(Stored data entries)
--*--
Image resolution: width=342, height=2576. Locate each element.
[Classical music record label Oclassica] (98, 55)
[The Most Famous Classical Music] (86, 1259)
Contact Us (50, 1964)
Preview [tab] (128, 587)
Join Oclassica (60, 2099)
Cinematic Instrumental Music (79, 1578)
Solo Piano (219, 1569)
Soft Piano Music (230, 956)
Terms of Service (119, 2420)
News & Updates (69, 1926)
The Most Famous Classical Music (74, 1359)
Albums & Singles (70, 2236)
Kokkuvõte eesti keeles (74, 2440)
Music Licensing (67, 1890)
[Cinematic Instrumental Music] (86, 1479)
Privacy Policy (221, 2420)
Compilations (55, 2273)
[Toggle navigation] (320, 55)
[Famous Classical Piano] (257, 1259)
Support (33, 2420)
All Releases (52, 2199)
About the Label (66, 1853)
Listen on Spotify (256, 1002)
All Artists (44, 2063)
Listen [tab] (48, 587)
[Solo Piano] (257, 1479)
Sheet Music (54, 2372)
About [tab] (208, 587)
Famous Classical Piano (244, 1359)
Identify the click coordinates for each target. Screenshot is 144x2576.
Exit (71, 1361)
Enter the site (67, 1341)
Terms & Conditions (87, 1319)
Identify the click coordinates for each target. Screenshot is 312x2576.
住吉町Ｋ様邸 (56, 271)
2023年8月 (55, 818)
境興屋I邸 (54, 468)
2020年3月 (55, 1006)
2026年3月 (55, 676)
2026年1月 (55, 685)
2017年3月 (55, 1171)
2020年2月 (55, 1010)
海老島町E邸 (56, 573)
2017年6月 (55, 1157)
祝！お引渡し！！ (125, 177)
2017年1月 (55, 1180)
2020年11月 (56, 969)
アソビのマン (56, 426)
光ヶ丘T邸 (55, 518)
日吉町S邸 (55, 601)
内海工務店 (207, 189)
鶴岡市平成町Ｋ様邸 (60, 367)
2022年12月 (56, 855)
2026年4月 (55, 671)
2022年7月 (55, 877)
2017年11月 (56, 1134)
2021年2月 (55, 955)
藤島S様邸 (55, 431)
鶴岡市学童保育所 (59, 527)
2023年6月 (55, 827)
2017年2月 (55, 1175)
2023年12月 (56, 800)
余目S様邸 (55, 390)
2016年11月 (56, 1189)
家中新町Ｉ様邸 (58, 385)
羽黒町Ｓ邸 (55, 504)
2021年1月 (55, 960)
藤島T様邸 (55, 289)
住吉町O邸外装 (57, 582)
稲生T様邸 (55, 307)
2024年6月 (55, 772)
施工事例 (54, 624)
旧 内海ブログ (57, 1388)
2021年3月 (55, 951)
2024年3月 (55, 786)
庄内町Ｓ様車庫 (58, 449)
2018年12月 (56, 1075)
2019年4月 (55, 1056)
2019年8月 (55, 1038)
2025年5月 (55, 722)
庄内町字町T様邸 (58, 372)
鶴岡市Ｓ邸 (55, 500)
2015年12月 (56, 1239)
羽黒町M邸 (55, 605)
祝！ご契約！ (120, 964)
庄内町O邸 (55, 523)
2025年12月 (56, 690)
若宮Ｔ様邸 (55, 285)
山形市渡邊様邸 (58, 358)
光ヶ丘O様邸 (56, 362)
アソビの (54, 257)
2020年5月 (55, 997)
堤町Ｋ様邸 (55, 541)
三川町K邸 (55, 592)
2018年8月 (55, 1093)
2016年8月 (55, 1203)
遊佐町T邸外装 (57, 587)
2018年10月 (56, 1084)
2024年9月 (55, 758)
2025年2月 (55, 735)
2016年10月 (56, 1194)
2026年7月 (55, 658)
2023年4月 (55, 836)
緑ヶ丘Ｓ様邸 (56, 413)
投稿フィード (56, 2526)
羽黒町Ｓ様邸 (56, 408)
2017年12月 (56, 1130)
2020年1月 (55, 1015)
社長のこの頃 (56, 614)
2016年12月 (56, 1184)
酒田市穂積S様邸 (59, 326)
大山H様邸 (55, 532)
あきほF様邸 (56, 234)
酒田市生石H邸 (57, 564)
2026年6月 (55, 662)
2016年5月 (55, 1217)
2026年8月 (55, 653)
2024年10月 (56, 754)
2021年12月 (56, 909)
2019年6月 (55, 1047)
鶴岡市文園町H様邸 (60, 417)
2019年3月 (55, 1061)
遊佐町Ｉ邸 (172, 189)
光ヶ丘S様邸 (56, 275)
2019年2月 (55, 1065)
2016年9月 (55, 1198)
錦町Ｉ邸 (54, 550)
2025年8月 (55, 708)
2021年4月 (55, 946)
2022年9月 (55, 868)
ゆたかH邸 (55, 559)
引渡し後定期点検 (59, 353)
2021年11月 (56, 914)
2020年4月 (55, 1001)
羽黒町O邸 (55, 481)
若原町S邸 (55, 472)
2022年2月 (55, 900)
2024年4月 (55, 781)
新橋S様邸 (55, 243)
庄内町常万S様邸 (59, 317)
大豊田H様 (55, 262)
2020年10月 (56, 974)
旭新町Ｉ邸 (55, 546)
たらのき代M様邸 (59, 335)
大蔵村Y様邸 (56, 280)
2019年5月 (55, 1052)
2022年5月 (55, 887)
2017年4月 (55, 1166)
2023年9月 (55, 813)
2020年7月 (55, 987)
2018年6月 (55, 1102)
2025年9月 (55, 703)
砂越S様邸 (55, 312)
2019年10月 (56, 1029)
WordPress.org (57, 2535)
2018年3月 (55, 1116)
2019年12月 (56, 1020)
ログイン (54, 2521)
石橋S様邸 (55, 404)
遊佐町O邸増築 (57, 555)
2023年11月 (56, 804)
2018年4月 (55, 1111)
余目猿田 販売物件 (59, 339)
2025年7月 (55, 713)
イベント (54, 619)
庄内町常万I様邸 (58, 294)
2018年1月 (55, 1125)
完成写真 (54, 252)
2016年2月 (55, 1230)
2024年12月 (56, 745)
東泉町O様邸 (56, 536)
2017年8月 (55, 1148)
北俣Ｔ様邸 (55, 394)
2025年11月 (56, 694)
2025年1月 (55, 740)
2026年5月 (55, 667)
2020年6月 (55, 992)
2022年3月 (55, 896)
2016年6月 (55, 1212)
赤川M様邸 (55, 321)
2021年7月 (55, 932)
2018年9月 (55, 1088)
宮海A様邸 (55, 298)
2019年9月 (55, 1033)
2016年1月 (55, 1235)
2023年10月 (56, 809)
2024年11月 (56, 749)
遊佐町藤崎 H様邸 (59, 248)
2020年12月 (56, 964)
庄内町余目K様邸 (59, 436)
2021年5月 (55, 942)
--*--
= What the task asks =
Pick out every line above that holds the word "Classical" and copy it.

= Expected output =
[Classical music record label Oclassica] (98, 55)
[The Most Famous Classical Music] (86, 1259)
The Most Famous Classical Music (74, 1359)
[Famous Classical Piano] (257, 1259)
Famous Classical Piano (244, 1359)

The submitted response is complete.